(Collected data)

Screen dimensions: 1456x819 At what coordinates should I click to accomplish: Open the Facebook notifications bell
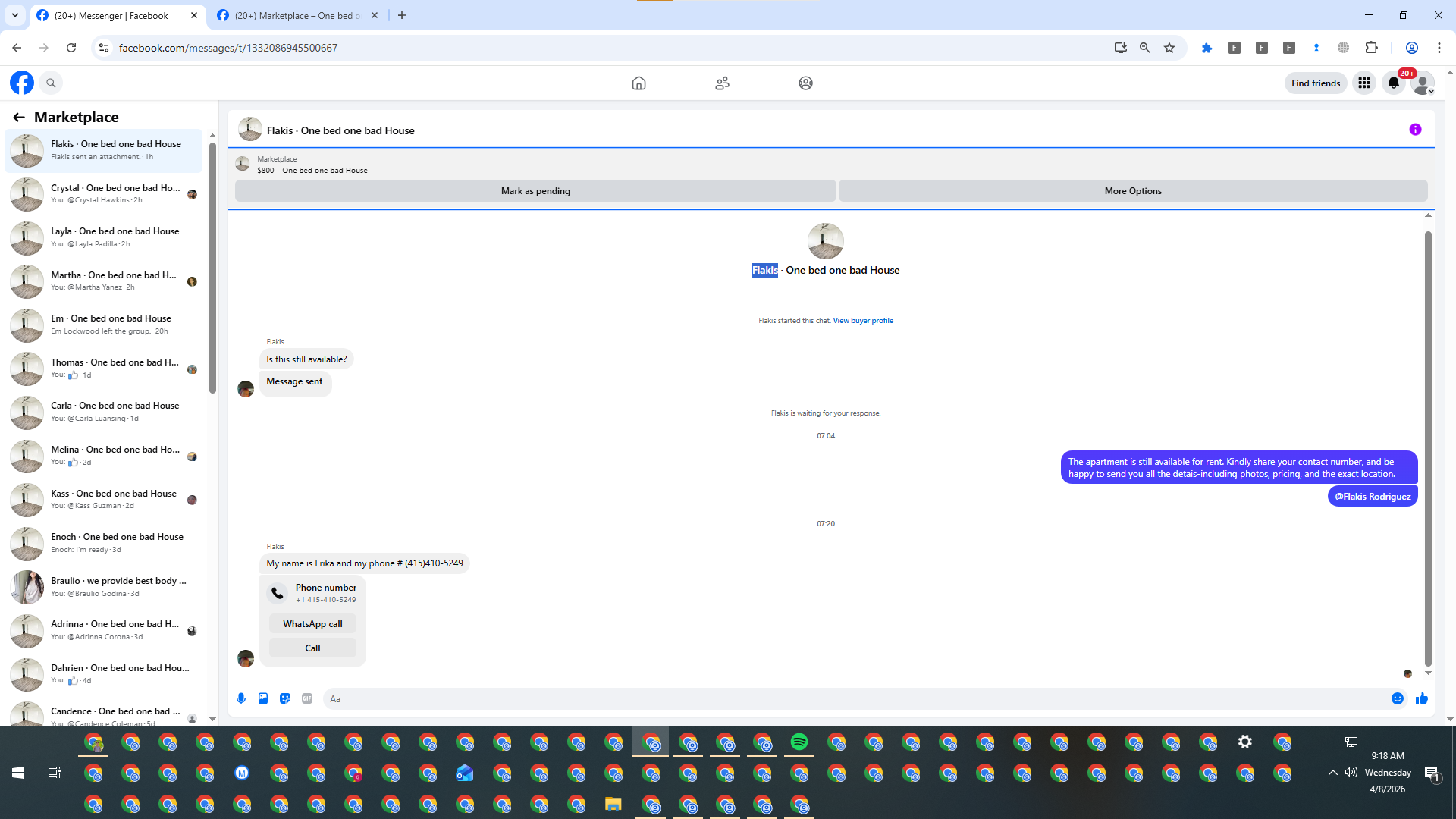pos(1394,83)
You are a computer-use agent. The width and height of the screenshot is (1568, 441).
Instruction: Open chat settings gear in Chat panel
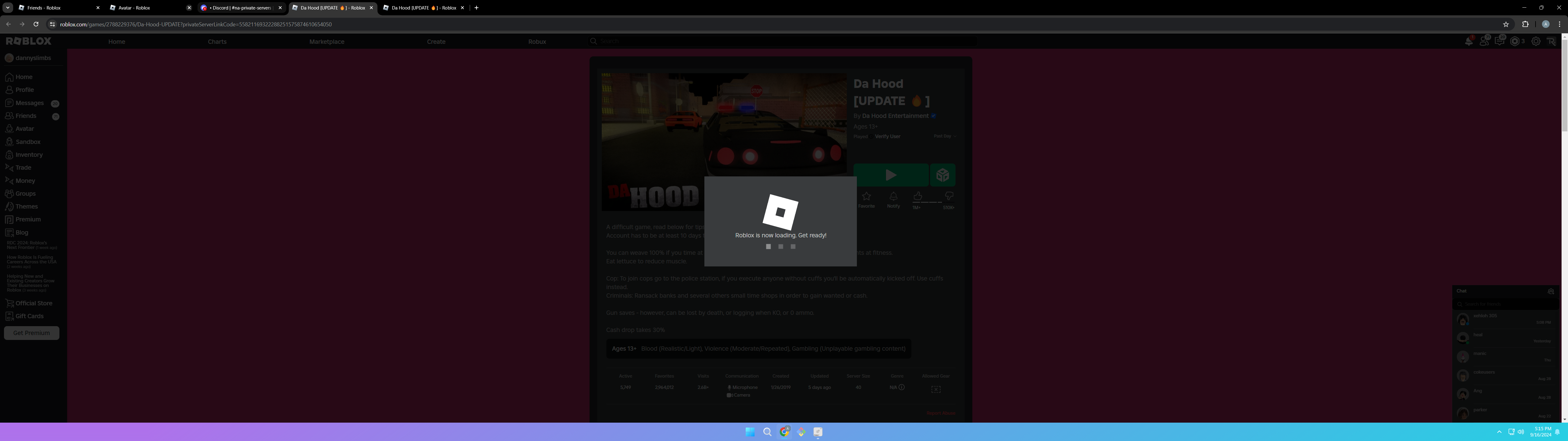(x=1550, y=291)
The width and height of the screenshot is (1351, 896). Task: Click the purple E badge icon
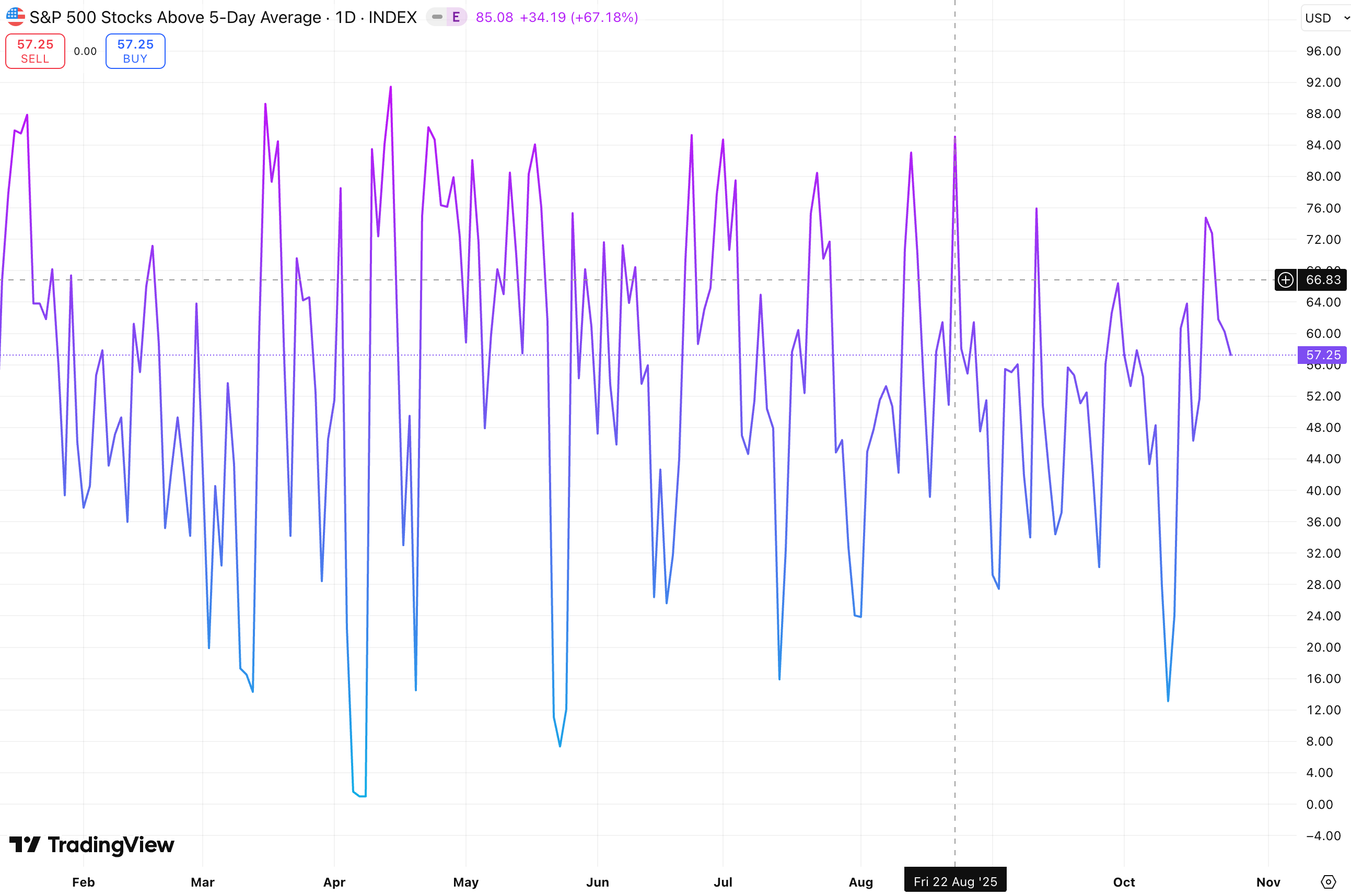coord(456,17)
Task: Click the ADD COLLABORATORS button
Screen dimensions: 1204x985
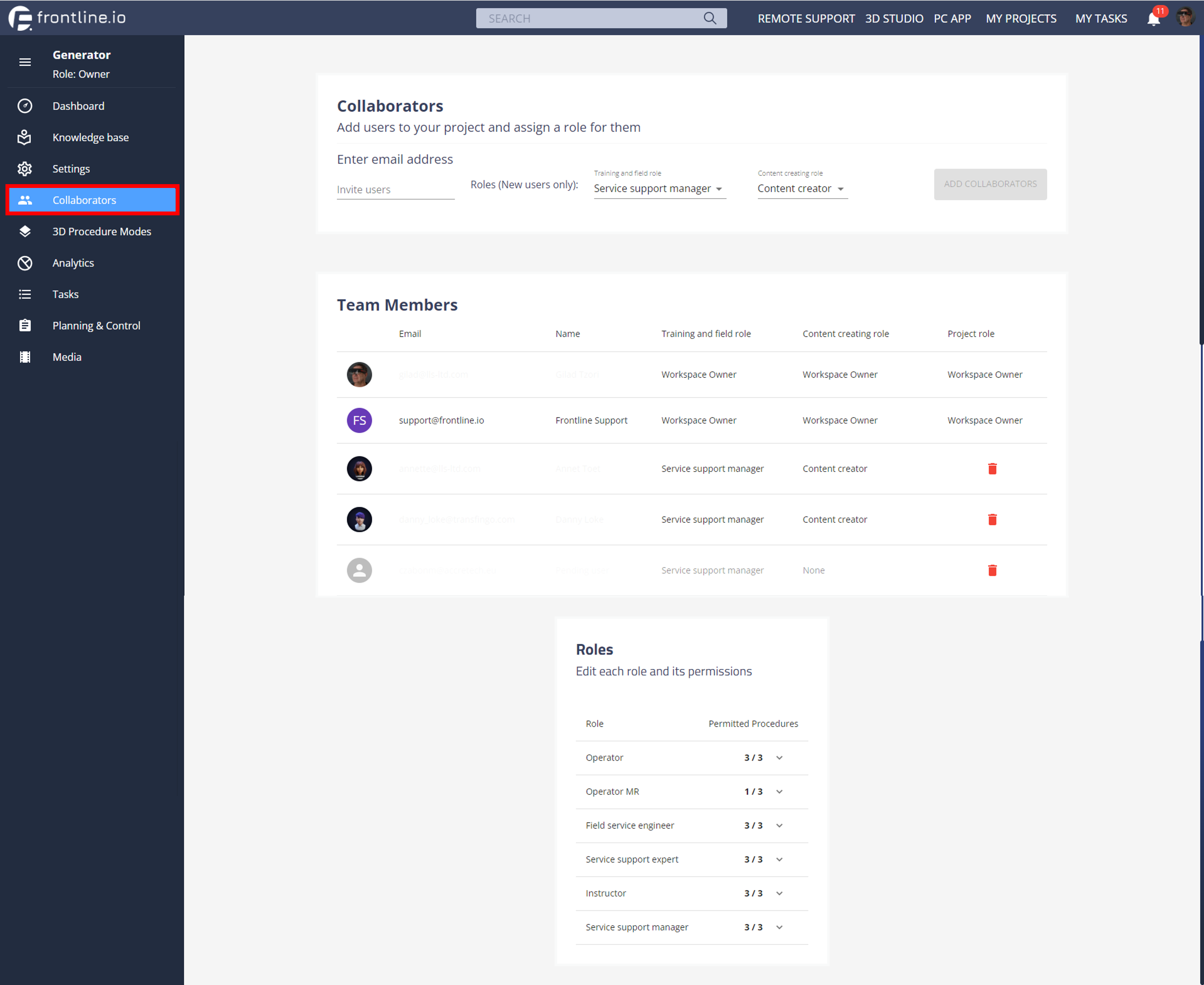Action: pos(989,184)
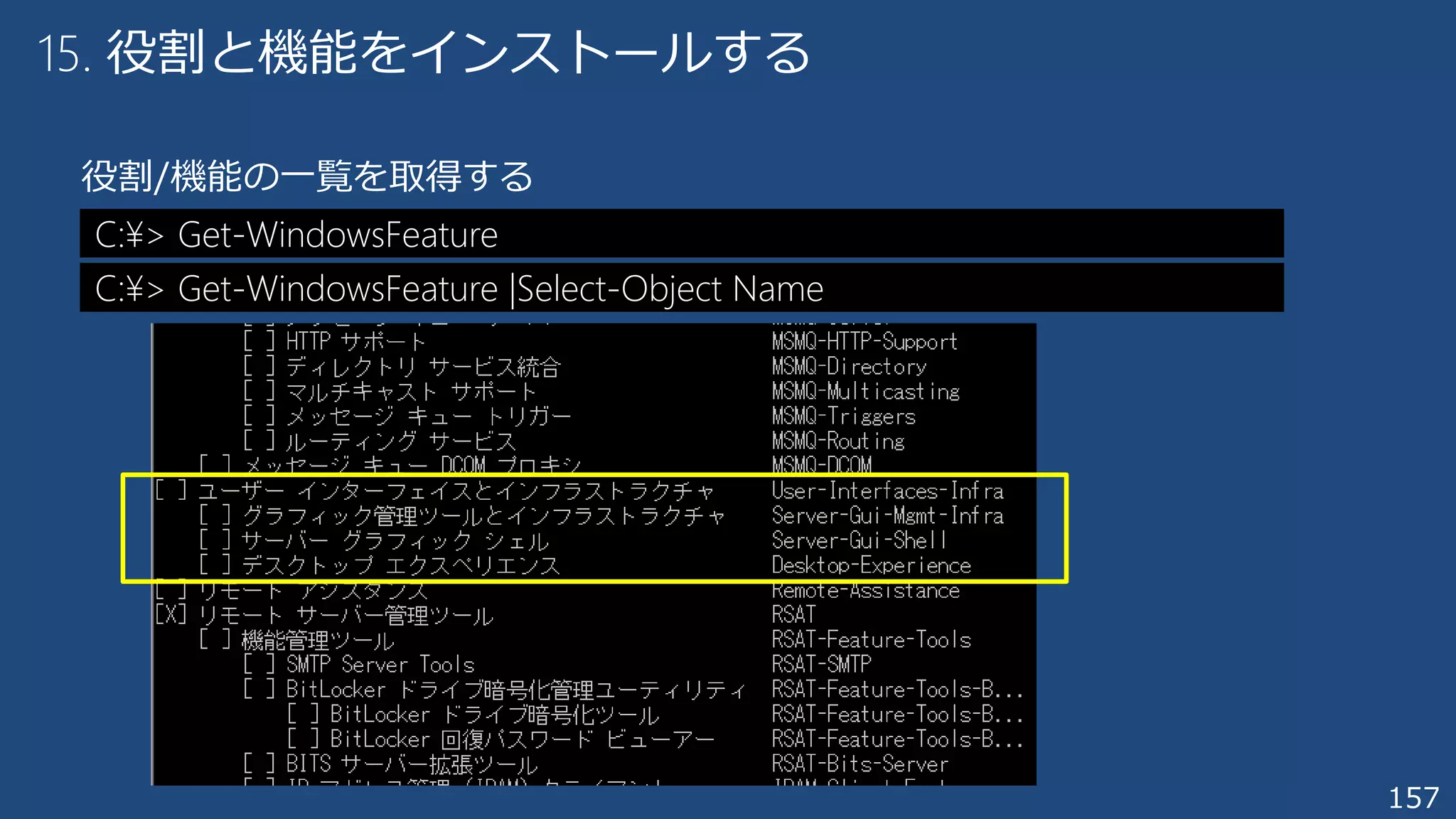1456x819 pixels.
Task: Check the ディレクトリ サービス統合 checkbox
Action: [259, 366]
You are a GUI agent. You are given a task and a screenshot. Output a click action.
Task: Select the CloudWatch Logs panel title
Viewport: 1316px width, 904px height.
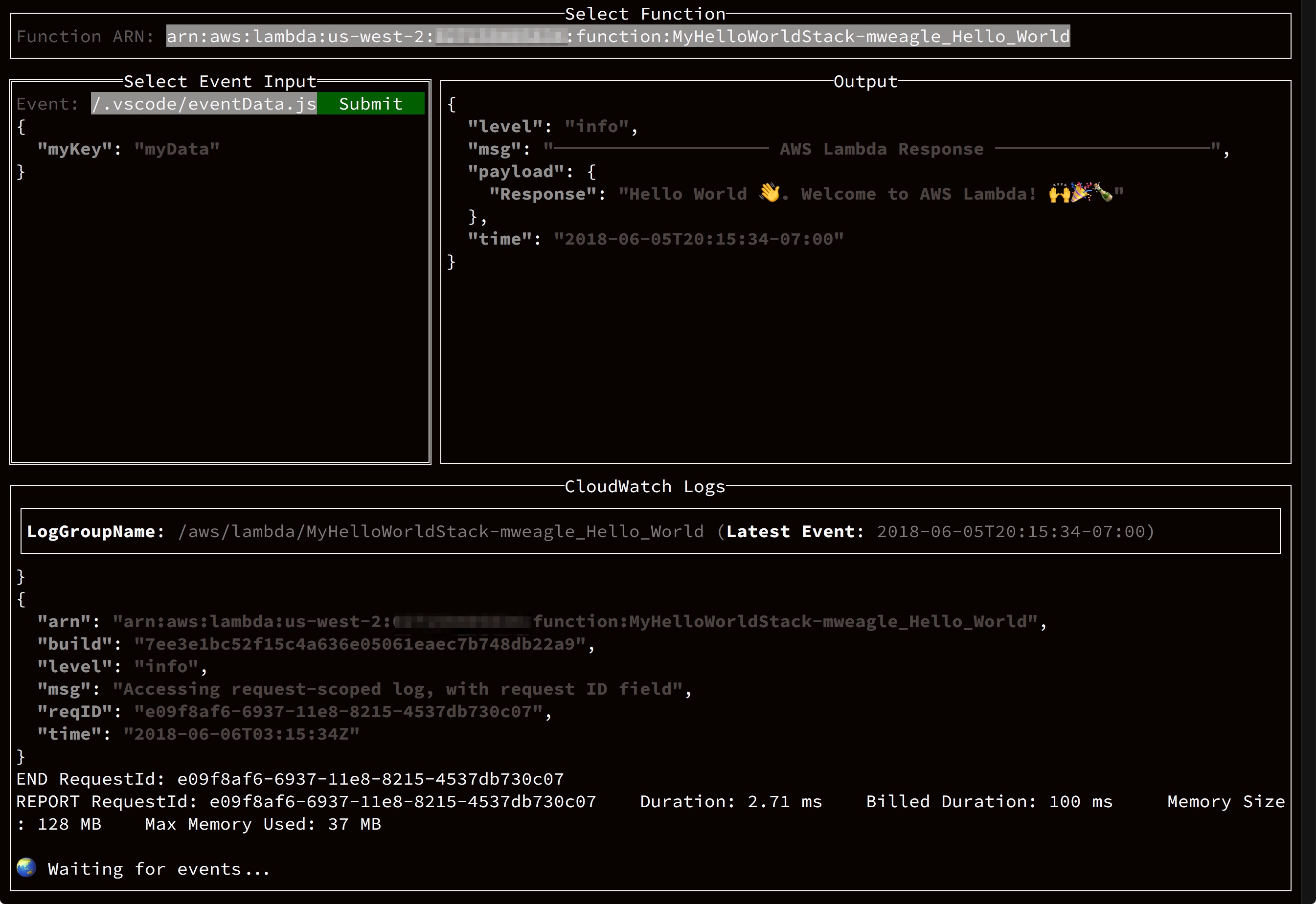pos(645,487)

What you need to do — Display each line of the data where "agent" occurs.

Task answer —
You are a computer-use agent. The width and height of the screenshot is (1568, 441).
You are a GUI agent. You are given a task and a screenshot. Output a click action.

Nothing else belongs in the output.